I’m worried about our data going public (and being scooped), How does EnteroBase protect me?¶
Your short reads will never be published anywhere, unless you ask us to upload them into EBI/NCBI for you. The genomic assemblies of your strains can be kept private for up to 12 months. Other data, including genotyping results and metadata, will be released immediately. This is to facilitate collaborations between our users and early identification of outbreaks.
What do negative ST values mean for MLST?¶
They represent genomes with incomplete genes. If any of the genes used is missing or truncated in the assembly, the genome cannot be given a formal (positive) ST designation. In such cases, we use the temporary (negative) number as its ST designation. This is normally an indication of bad genomic assemblies but not always be the case. (See the question and answer below for rMLST.)

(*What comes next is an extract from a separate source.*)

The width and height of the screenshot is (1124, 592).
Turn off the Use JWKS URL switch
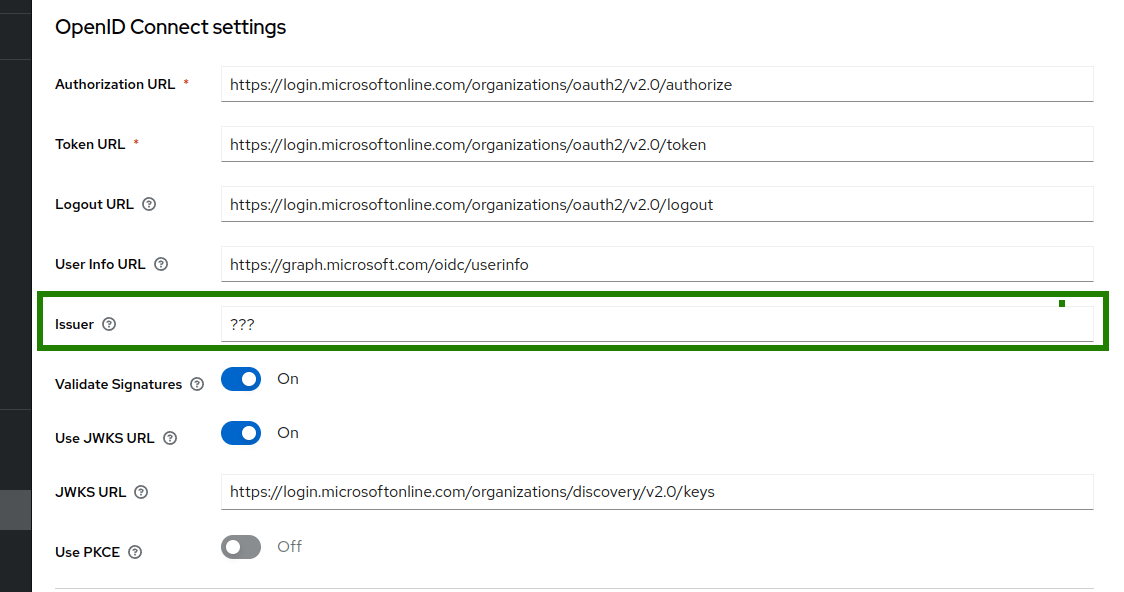(240, 433)
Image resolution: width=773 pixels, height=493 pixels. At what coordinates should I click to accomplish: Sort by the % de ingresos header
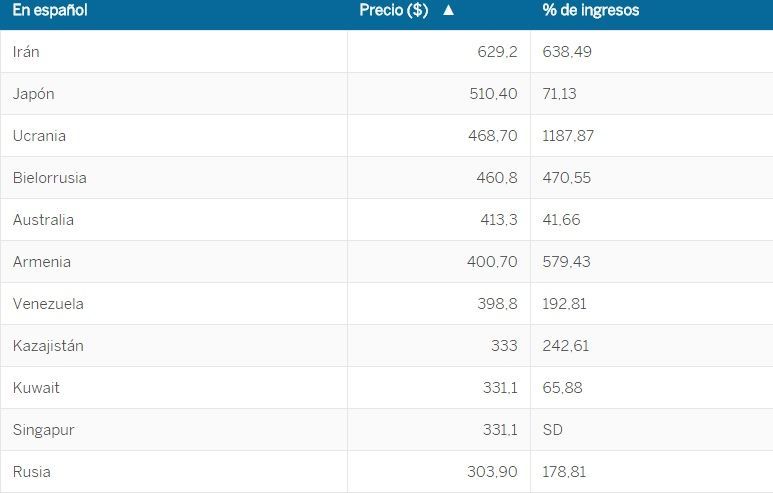click(x=590, y=11)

What do negative rST values mean for rMLST?¶
These negative numbers came from two different cases. They can be either:
- Newly identified rST in EnteroBase, which have not been manually confirmed by the curator of rmlst.org (the only server that gives out rST numbers),
- Genomes with incomplete ribosomal genes. If any of the 51 ribosomal genes used in rMLST is missing or truncated in the assembly, rmlst.org is not able to give the genome a formal (positive) rST designation. In such cases, we use the temporary (negative) number as its rST designation. This is normally an indication of bad genomic assemblies but not always be the case.